Fun Home is a tremendously important musical for many theater students. Based on the 2006 graphic novel memoir by Alison Bechdel, OC ’81, Fun Home explores Bechdel’s discovery of her lesbian identity and her relationship with her closeted father, who commits suicide. Themes of queerness and scattered references to Bechdel’s experience at Oberlin have made this musical close to the hearts of many.
Although there are students nowadays who can’t imagine a world without Fun Home, the musical only first opened off-Broadway in October 2013. Two years later, after positive reception, Fun Home made its Broadway debut in April 2015. Soon afterward, it won five Tony Awards and received a Grammy nomination. Early expressed excitement over how important Fun Home has become to the theater world in the past decade.
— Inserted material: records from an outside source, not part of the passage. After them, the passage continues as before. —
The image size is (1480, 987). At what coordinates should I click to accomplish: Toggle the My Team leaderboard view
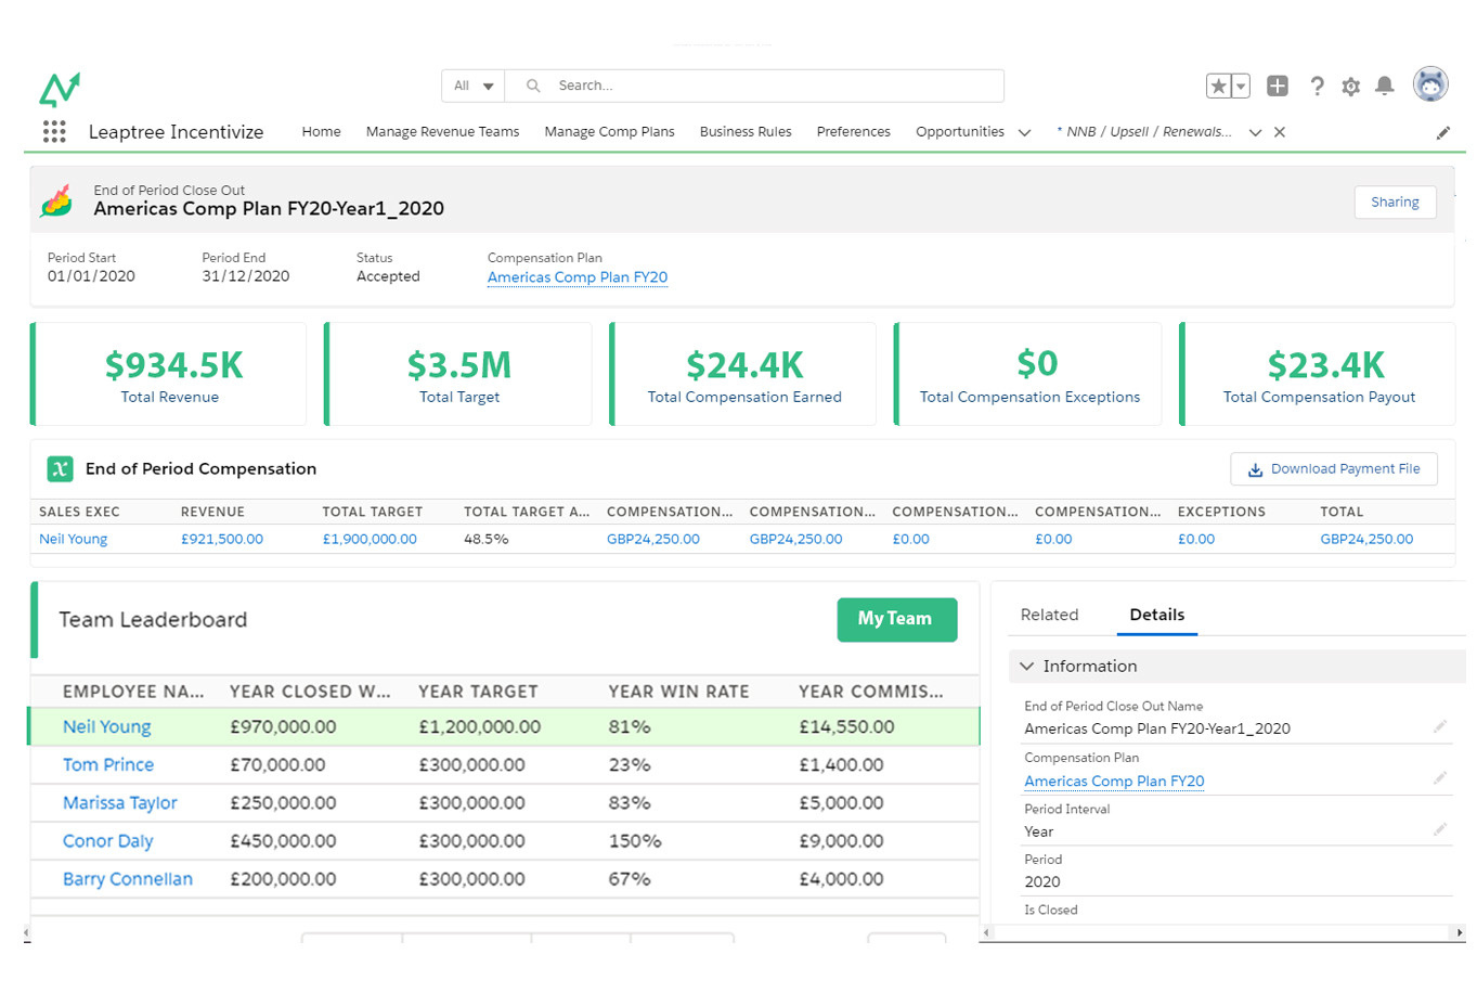(x=896, y=619)
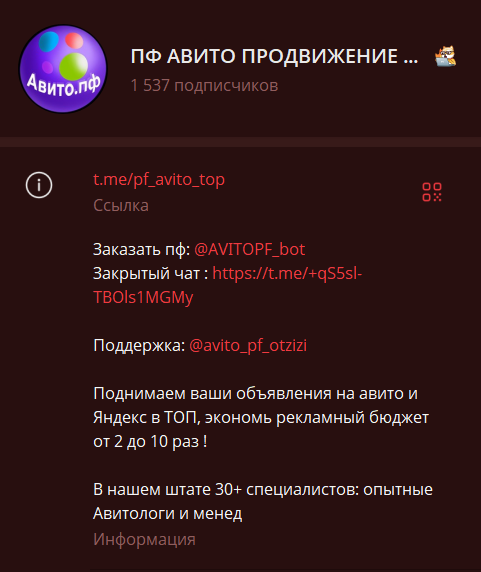Open the t.me/pf_avito_top channel link
481x572 pixels.
coord(159,180)
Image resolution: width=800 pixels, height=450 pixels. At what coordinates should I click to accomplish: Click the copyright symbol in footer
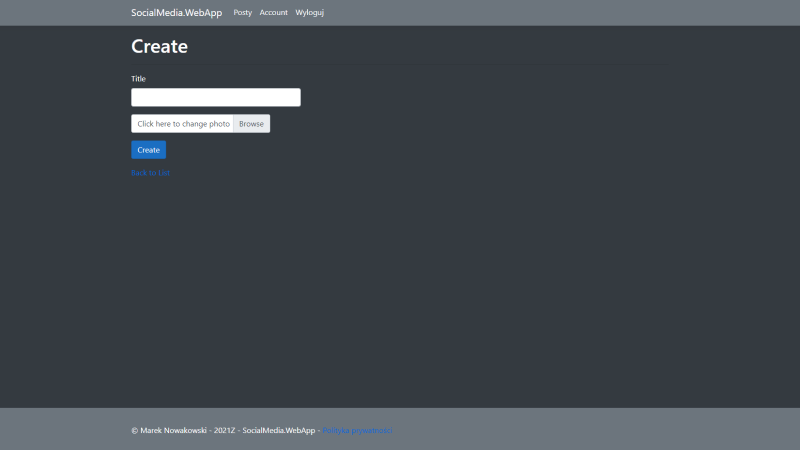click(x=134, y=430)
“At one point in tablework, which are the early rehearsals in which we sit around a table and talk about the play, I asked the students when they first encountered Fun Home,” she said. “Most of them had seen the Tony broadcast from 2015, where Sydney [Lucas] sang the song, ‘Ring of Keys.’ … It was moving to me to know that all of these students had grown up with this.”
Three different-aged versions of Bechdel exist in Fun Home. Conservatory first-year Sara Nearenberg plays the youngest Bechdel in the Maple Avenue cast. They were thrilled for this to be their first production at Oberlin.
“It’s so fun doing a show that is based on something real because it’s even more special,” they said. “I want to do everything justice. The cast really cared a lot about what we were representing and what we knew about Alison Bechdel [and] her life.”
Oberlin’s Fun Home team conducted in-depth research on the story that extended beyond tablework and reading the graphic memoir. They dug through archives and talked with an archivist alum about Oberlin’s queer history in relation to Fun Home. Early also spoke with previous directors of the musical, including the director and actor Sam Gold, to gain insight into key elements of Bechdel’s story.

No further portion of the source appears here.